Tentu saja masih ada banyak pertanyaan sehubungan dengan para Ular ini: seperti apa mereka hidup, memerintah, dan berperang —dan bahkan apakah beberapa di antaranya benar-benar nyata.

pada akhir abad ke-5, Tikal merupakan salah satu negara-kota yang paling kuat di wilayah itu. Para ahli arkeologi memperkirakan bahwa Tikal mempertahankan kekuasaannya dengan bantuan dari sebuah kota yang jauh lebih besar lagi yang terletak tinggi di pegunungan sejauh 1.000 kilometer ke arah barat bernama Teotihuacan, di dekat Mexico City sekarang. Selama berabad-abad, kedua kota ini membentuk lukisan, arsitektur, gerabah, persenjataan, dan tata kota bangsa Maya. Akan tetapi, semua itu berubah pada abad ke enam, ketika Teotihuacan terpisah dari wilayah Maya dan Tikal pun harus mempertahankan dirinya sendiri.

Lalu, masuklah para Ular. Tak ada yang yakin dari mana mereka datang; tak ada bukti tentang kekuasaan mereka di Calakmul sebelum tahun 635. Beberapa ahli membayangkan ratusan tahun sebelum masa Klasik, para Ular berpindah dari tempat satu ke tempat lain, menciptakan satu demi satu kota-kota besar. Namun, ini hanyalah tebakan. Glif ular pertama yang jelas terlihat, agaknya muncul di Dzibanché, sebuah kota di bagian selatan Meksiko, 125 kilometer jauhnya di sebelah timur laut Calakmul.
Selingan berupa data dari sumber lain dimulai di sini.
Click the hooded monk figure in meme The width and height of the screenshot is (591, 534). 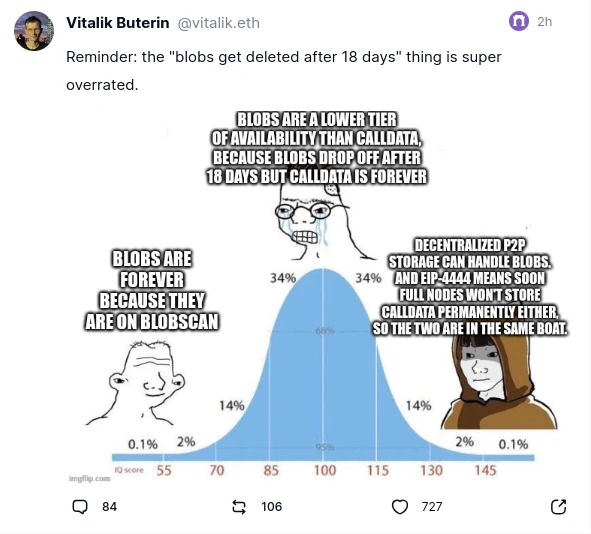point(498,381)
Di mana pun markas para Ular itu, kita tahu bahwa mulai dari awal abad ke enam, dua raja Ular berturut-turut menyadari bahwa Tikal tak terlindungi sehingga mereka mengambil tindakan demi memperoleh kendali politik. Raja yang pertama, Jaguar Tangan Batu, menghabiskan masa berdasawarsa-dasawarsa untuk mengambil hati seluruh wilayah dataran rendah Maya.

Berbagai kunjungan ini sekarang tampaknya punya maksud tulus—menyelenggarakan pernikahan, mengadakan permainan bola Maya kuno (olahraga yang menggunakan sebuah bola, beberapa tongkat, dan sejumlah lingkaran batu), mungkin hanya sekadar mampir untuk menyapa. Akan tetapi, beginilah penaklukan sering dilakukan di dunia Maya—dengan menawarkan hadiah, memberikan penghormatan, membentuk sekutu yang amat penting. Kelihatannya tak ada yang lebih lihai dalam hal ini ketimbang para Ular.
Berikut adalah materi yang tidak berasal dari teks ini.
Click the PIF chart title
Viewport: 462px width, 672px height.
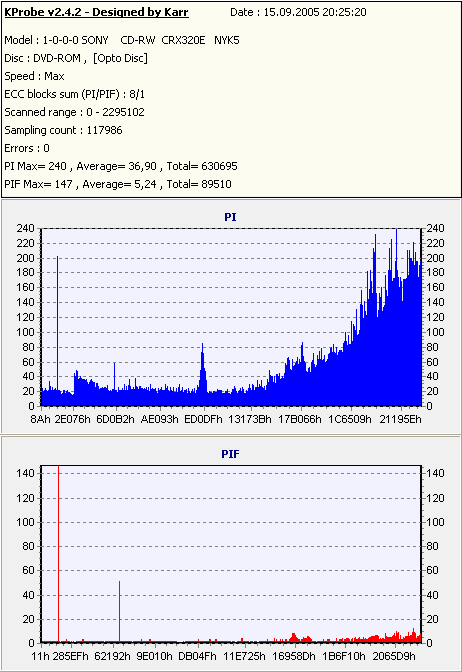pyautogui.click(x=230, y=454)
Tak lama, sekutu sebelah tenggara Tikal, Caracol, juga memihak para Ular. Begitu pula Waka, sebuah kota yang gemar berperang di sebelah barat. Para Ular dengan sabar mengumpulkan kesetiaan dari kota-kota lain di sisi utara, timur, dan barat Tikal, sehingga membentuk sebuah penjepit besar untuk meremukkan musuh. Jaguar Tangan Batu dan sekutunya akhirnya siap untuk bergerak ke arah Tikal, tetapi sang penguasa Ular mengembuskan napas terakhir sebelum manuver politiknya membuahkan hasil. Penerusnyalah (dan mungkin putranya), Saksi Angkasa, yang bertugas melontarkan jebakannya. Sang raja muda pastilah berperawakan mengesankan. Para ilmuwan yang mempelajari sisa jasadnya mengatakan bahwa tubuhnya besar dan kuat dan tengkoraknya berkali-kali terkena serangan dalam pertempuran, dengan bekas luka yang tergores di atas bekas luka yang lama.

Menurut tulisan pada suatu altar di Caracol, Saksi Angkasa mengakhiri kekuasaan Tikal pada 29 April 562. Sang raja menempatkan segala hal sesuai strateginya, lalu menyerbu. Ia memimpin tentara Ular bergerak ke timur dari Waka, sementara pasukan dari Caracol, negara-kota Naranjo di dekat situ, serta barangkali Holmul, bergerak ke arah barat.